- [Cosa farai]
**a.** Rispondi a queste domande sull'articolo sull'austerità:
(i) A quali paesi, secondo l'articolo, sono state imposte le politiche di austerità?
(ii) Per quale motivo i sostenitori sul piano culturale continueranno a sostenere il contrario dei dati?
(iii) Quale obiettivo attribuisce l'articolo ai fautori politici dell'austerità?
**b.** Prosegui l'articolo sull'austerità a partire dalla sua ultima frase.

- [Estratto]
Macroeconomia
L’austerità è moribonda, ma ha fatto in tempo a uccidere anche noi
Ormai lo sanno anche i sassi: le politiche economiche di cosiddetta “austerità” imposte ai paesi dell’Ue sono sbagliate. Queste ricette economiche, almeno applicate in tali forma e situazione, sono state errori nella storia, e lo sono tanto più al confronto dei risultati che i loro stessi promotori si attendevano, o dichiaravano di attendere. O meglio, i sostenitori sul piano culturale di queste ricette, potranno trovarsi di fronte ai mille dati del fallimento, e contineuranno a sostenere il contrario: perchè è una questione di ideologia.
Ai fautori politici dell’austeriità, al contrario, non importa niente dei fatti e dei risultati, perchè l’austerità era l’unica politica che permetteva loro di raggiungere l’obiettivo che si erano prefissati: far pagare il manicomio del sistema finanziario post crisi ai cittadini europei (e approfittarne per chiudere qualche partita con lo stato sociale).

Righe elencate in un dataset
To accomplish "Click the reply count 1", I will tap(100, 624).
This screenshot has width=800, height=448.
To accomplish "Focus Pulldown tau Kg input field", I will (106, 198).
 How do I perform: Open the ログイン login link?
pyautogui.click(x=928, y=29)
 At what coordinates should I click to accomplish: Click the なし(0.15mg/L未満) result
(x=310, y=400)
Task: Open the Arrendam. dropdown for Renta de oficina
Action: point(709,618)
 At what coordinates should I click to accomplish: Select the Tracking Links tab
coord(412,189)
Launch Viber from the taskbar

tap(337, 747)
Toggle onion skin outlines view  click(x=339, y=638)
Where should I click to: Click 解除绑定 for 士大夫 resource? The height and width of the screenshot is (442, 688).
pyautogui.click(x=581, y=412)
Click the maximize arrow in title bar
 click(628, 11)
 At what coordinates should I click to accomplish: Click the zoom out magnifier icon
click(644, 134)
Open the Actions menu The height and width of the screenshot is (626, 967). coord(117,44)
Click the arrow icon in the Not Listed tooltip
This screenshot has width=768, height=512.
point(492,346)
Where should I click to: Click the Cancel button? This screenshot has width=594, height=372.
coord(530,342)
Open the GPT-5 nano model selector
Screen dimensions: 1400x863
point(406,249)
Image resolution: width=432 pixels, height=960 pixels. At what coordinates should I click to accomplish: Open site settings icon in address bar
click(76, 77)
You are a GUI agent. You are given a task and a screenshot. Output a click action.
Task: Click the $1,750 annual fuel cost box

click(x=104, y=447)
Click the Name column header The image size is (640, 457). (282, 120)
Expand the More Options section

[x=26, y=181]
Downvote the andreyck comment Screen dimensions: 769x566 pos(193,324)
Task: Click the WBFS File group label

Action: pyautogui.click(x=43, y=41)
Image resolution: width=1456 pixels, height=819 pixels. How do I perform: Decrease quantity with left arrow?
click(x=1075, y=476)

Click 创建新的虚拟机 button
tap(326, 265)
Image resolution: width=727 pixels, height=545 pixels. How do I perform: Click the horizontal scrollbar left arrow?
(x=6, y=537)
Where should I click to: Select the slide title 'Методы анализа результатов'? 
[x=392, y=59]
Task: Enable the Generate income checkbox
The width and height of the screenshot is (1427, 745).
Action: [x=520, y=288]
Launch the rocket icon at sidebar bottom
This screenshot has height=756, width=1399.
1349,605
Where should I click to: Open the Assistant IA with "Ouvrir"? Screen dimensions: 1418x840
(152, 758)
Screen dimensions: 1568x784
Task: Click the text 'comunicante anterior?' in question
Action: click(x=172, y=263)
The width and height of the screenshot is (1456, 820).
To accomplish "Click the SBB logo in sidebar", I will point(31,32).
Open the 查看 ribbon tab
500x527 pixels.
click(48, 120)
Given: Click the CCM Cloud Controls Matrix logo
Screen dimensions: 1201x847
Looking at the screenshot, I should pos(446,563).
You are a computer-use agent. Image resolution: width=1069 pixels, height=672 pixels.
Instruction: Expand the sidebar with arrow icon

- [Le risposte]
**a.**
(i) Ai paesi dell'Ue.
(ii) Perché è una questione di ideologia.
(iii) Far pagare il manicomio del sistema finanziario post crisi ai cittadini europei, approfittandone per chiudere qualche partita con lo stato sociale.

**b.**
Incrementi di tasse, tagli alla spesa pubblica e “riforme strutturali” – applicati nel mezzo della crisi totale dell’economia di mercato – dovevano portare a crescita di Pil e abbattimento di debiti pubblici, e invece hanno prodotto l’opposto. Che fosse una visione errata ormai lo sanno tutti.
Il punto è perchè si continui a imporre e sottostare a queste assurde visioni. O meglio: le ragioni per cui alcuni le impongano sono chiare, perchè ognuno fa i suoi interessi ed essi fanno i loro. Schaeuble, a capo di una Germania che sta dissanguando il resto d’Europa arricchendosi senza prendersi alcuna responsabilità ha i suoi bei motivi. La Francia che, dai diciamolo, ha avute salvate le banche dai mungitori di capre greci, pure. Il punto è perchè chi subisce queste politiche sbagliate, non si sotragga.
Non si sotragga e continui, anzi, a spupazzare fandonie tipo: “oltre al rigore, serve più crescita”, ben sapendo (?), perchè ormai è evidente, che sono due termini inconciliabli, due vie divergenti; e che se una strada porta in un posto non può portare in un posto differente.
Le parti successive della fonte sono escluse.